» ASSIGNED TASK: Tally up the lines below containing the string "settings", then write the number alone.

Dataset entries

■ ■ ■ ■

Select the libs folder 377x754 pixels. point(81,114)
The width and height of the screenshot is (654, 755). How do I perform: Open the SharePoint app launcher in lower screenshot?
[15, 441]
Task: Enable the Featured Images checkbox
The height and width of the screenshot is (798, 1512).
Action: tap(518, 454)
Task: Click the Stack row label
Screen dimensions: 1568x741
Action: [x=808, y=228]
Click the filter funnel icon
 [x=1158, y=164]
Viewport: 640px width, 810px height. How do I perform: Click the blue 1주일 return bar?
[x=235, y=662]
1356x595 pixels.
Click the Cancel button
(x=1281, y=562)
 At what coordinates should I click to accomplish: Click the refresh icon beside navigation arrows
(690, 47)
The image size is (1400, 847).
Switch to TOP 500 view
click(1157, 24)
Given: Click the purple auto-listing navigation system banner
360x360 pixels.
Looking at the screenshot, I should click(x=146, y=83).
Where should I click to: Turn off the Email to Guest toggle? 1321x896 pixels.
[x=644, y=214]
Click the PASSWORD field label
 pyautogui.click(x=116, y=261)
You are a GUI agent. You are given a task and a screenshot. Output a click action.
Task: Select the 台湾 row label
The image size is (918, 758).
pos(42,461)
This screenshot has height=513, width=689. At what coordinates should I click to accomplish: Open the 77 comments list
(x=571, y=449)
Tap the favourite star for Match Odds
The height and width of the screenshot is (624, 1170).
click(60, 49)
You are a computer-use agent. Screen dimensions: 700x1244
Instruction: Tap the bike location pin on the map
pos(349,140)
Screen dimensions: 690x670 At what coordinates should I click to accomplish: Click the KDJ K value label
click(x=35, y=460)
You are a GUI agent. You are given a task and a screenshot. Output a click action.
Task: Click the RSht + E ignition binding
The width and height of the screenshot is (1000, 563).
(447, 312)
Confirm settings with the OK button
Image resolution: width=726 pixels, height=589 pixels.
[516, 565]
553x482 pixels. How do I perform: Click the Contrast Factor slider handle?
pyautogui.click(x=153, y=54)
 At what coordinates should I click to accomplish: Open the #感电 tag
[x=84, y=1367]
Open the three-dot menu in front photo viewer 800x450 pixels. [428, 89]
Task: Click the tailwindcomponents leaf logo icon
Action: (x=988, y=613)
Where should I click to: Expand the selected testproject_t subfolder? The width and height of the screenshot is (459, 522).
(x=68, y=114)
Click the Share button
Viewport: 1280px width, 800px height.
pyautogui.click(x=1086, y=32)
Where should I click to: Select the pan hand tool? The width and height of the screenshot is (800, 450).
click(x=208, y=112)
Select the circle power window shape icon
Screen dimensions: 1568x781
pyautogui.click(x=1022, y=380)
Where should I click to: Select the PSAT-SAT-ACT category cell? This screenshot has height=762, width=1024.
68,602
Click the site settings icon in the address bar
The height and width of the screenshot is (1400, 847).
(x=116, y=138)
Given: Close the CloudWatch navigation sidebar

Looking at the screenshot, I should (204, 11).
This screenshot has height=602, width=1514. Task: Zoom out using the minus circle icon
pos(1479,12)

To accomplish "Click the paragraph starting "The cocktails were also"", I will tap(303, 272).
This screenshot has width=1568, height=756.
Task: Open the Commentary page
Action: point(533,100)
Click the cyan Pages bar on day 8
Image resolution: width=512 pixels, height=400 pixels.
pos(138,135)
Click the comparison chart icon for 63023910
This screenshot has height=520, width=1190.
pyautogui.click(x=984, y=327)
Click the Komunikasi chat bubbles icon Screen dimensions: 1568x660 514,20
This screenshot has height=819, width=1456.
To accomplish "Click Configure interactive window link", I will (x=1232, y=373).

■ ■ ■ ■

» EXPECTED ANSWER: 2